The Third World Of California
`CALIFORNIA used to be a bellwether for the rest of the country,'' says Mervin Field, dean of the state's pollsters. But if it says less about America's future, it still says much about the country's present. California is America's leading third-world state, where demographics has overtaken politics.
California whites represent some 58 or 59 percent of the population; on election day, however, whites account for 85 percent of the vote. Of the nonwhite sector, three fourths are Hispanic and Asian. Efforts to enroll minority voters are stymied by language, illegal status, and registration laws. Some 200,000 more new students appear at the school doors each year; bilingual instruction in Los Angeles County schools runs to over 80 languages.

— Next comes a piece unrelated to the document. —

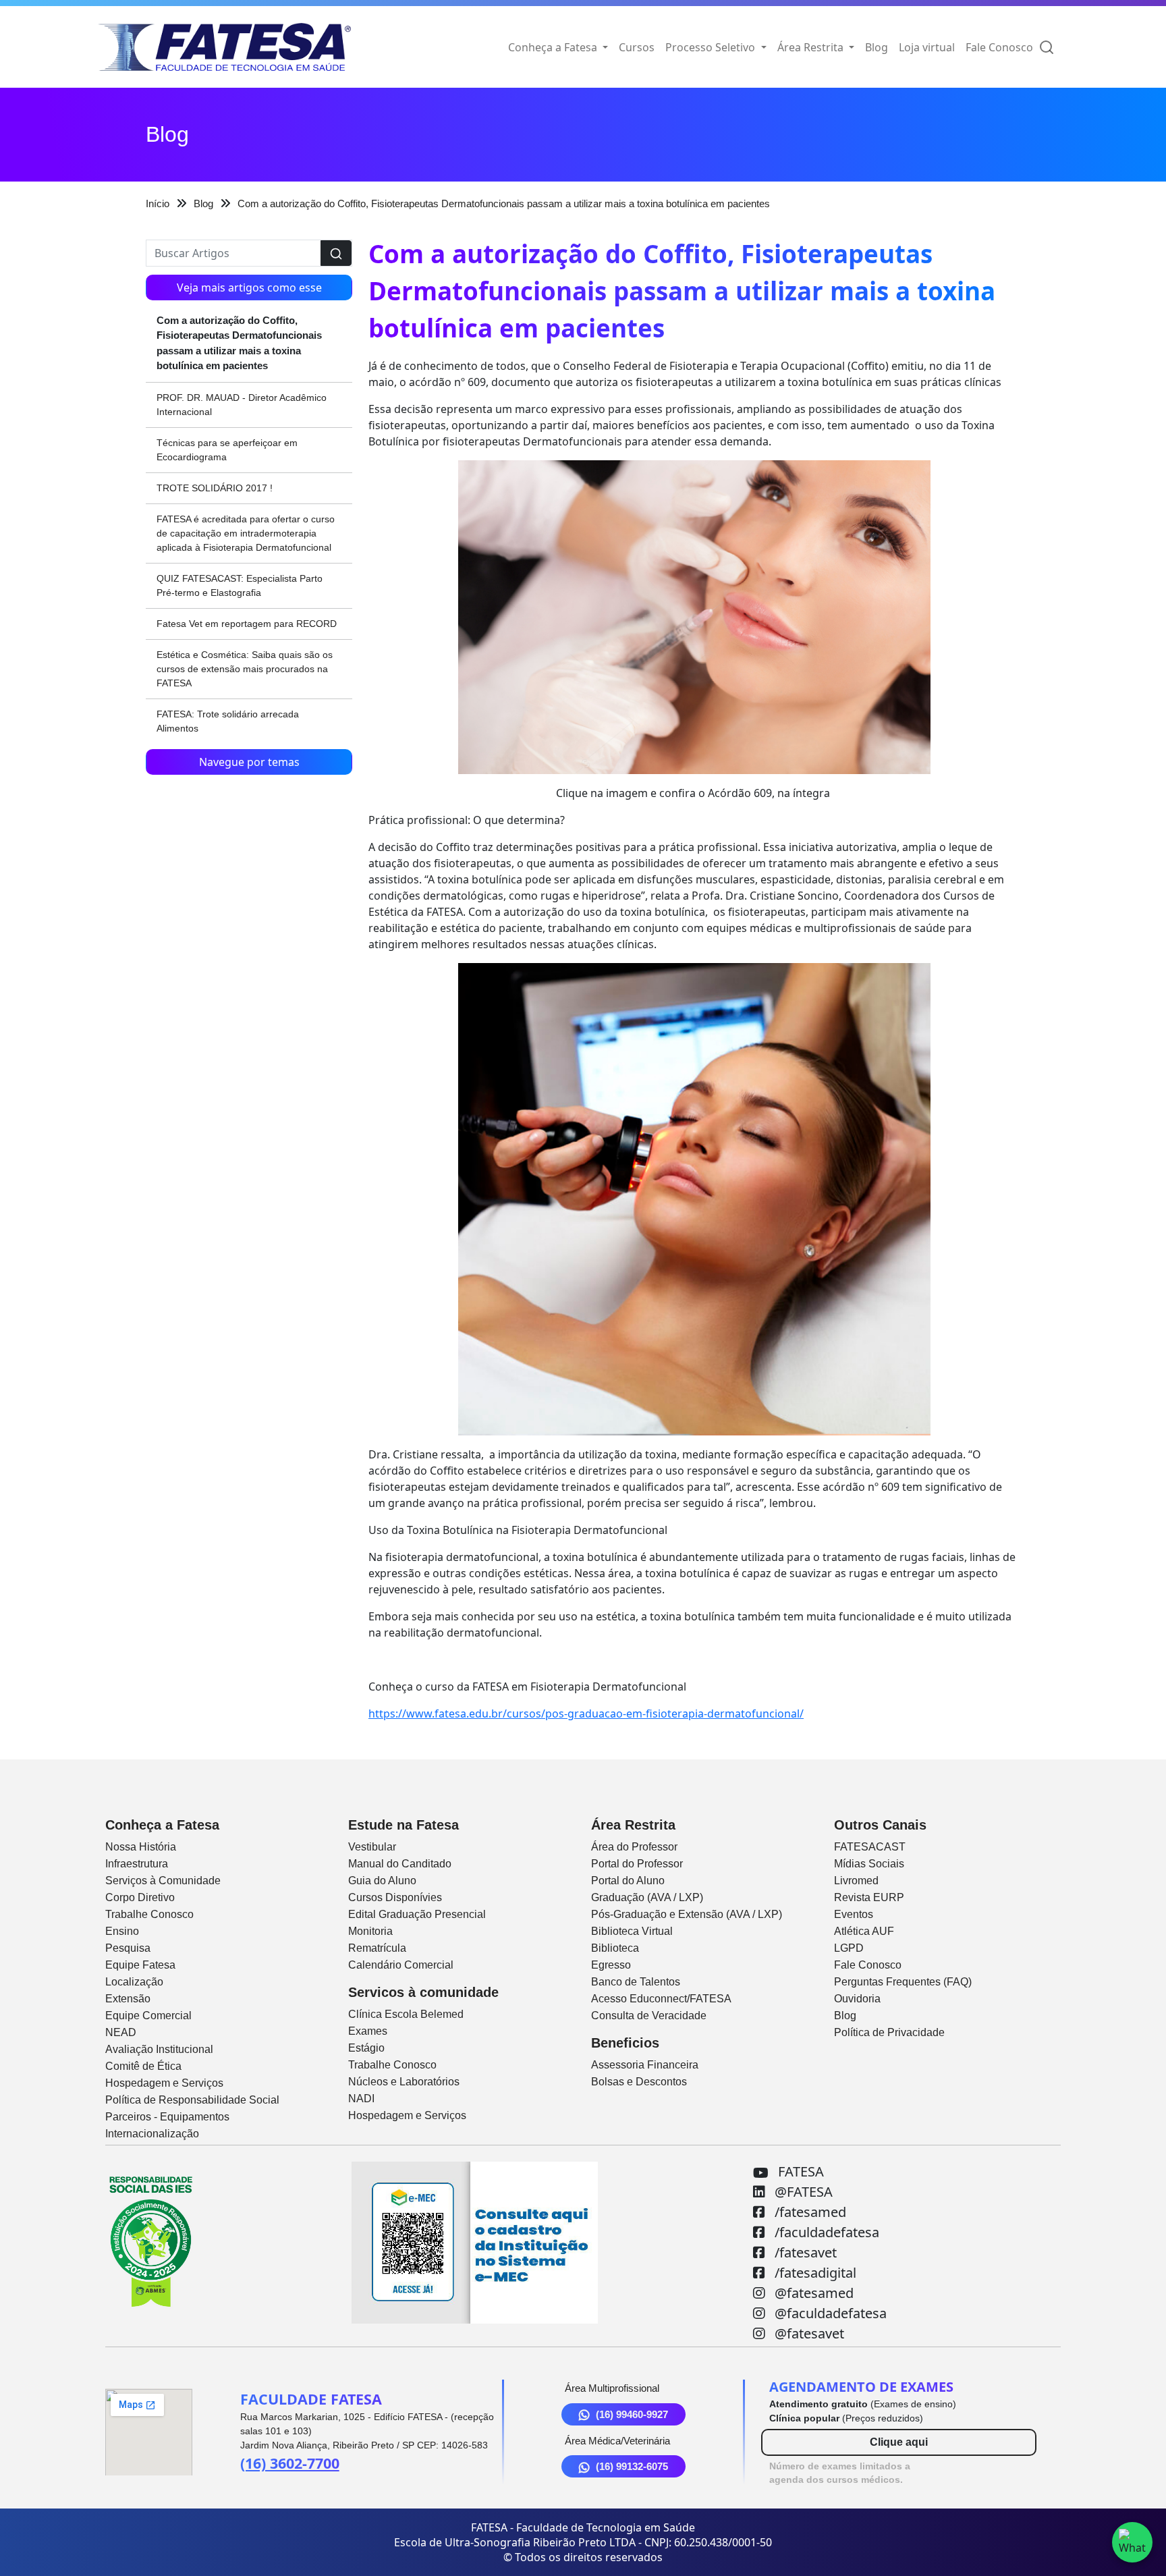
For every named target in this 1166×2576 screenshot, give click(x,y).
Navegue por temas (249, 762)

Many newcomers hang back within enclaves, seeking work but not learning English. And yet night schools for English as a second language run literally around the clock.
Economic forces are driving a wedge between the classes. Million-dollar homes are under construction along the canals of Venice, by the ocean. So-called affordable housing development is diverted inland to the desert scrim.
Los Angeles is losing dominance as urban sprawl creeps toward the Mexican baja, where demographers picture the American Pacific coast's largest city arising early in the next century.
With a love-hate restlessness, the Mexican-American population shifts northward and back south again.
Jerry Brown, the former governor who now heads the state Democratic Party organization, takes no great note of the Hispanic and Asian tide. He says of immigrants: ``They've been coming since the Gold Rush.''
He and Field agree that the state's political structures are losing relevance before the state's human and economic dynamics. ``The parties are quasi-public utilities,'' Brown observes. ``The source of money to register people to vote gets smaller, but the number of people to register gets larger.'' The legislature is captured by special interests, he says. Ballot initiatives, bafflingly worded, intimidate voters.
Field picks up the same theme. ``Elections are not deciding things any more,'' he says. Ballot issues include environment themes with their own shorthand: ``big green vs. big brown,'' ``big stump vs. forests forever.''
To make elections competitive again, Brown would: 1) Give the parties five hours' television time to allocate as they see fit, 2) extend franking privileges to challengers equal to those of incumbents for the previous two years, and 3) give tax credits for registration.
The governor's race between Democrat Dianne Feinstein and Republican Pete Wilson is close. The issue, to Brown, is change. ``What's the new thrust?'' he asks. ``What's the counter to the Reagan ascendancy? That cycle is now exhausting itself. It's harder to go to school, take care of your parents, buy a house, pay for your health.''
Demographic change is skewing California's education system. ``Kids used to have lots of choices here among colleges, community colleges, universities,'' Field says. ``When 30 percent of the rest of the country had a college education, in California it was 10 points higher.'' Not so now.
The Anglo and Hispanic cultures do not so much clash as look past each other. The Hispanic community has its own divisions. Two-thirds of South and Central American immigrants to the US, in addition to Mexicans, seek out California.
To help bridge the continental divide opening between Hispanic and Anglo readerships in southern California, the Los Angeles Times has just bought a half-interest in La Opinion, the Spanish-language daily hungry for cash to finance its growth.
Self-preoccupied, California by turns seems annoyed by its diversity, and indifferent. Its communities are held together less by common values than by the length of commutes. Californians have been withdrawing their interest from world affairs, Field says. At the same time an influx of immigrants is making it more a microcosm of the rest of the have-and-have-not world.